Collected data

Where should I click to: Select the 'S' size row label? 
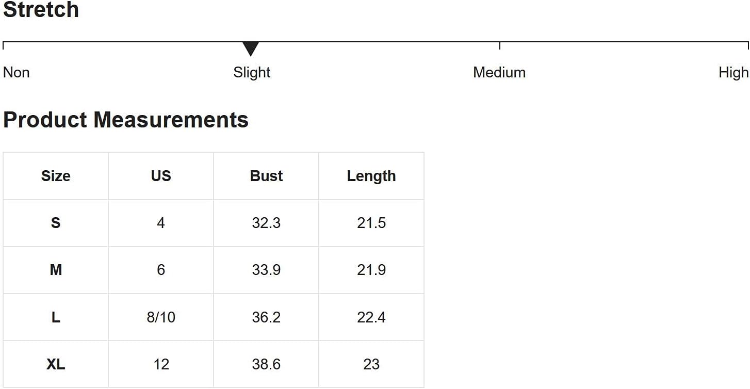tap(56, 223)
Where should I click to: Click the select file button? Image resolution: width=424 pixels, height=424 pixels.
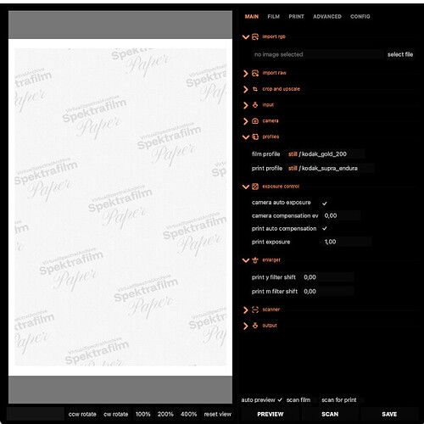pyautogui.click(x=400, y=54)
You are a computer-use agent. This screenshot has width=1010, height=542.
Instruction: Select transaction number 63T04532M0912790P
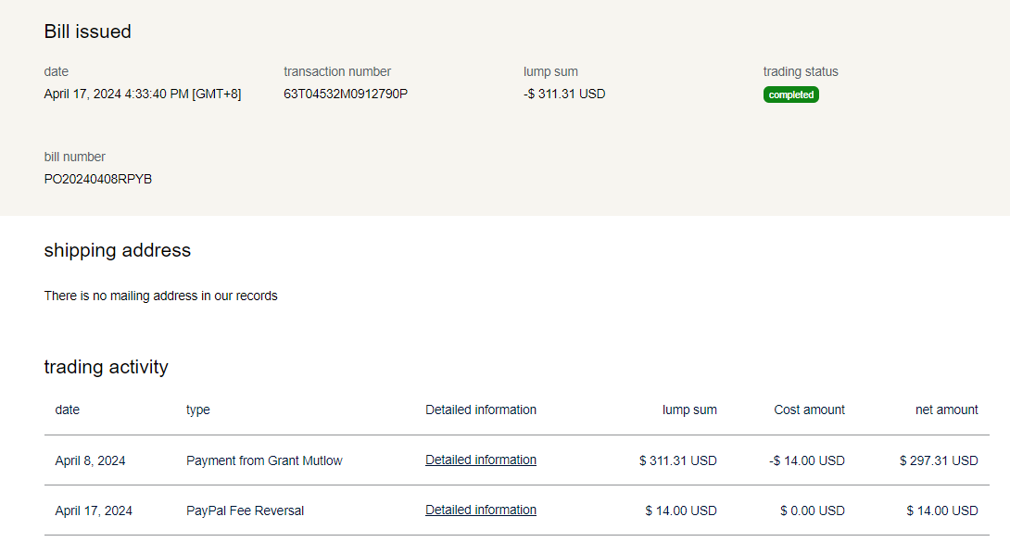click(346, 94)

--

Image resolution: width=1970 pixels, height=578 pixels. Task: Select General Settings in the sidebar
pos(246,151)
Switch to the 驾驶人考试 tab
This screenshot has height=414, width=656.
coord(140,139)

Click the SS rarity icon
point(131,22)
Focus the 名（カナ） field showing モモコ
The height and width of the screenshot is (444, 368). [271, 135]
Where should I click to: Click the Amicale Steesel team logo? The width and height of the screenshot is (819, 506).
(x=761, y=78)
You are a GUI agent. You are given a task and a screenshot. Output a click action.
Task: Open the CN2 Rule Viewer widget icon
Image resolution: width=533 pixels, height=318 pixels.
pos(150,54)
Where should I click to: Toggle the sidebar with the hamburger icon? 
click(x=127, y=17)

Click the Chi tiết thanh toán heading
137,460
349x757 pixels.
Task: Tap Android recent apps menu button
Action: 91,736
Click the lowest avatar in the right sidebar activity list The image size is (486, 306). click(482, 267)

● Work item: Your response should contain each line of the entries above that holds the string "agent".

● Response below:
You are a computer-use agent. This screenshot has width=1010, height=542.
You are a GUI agent. You are given a task and a screenshot. Output a click action.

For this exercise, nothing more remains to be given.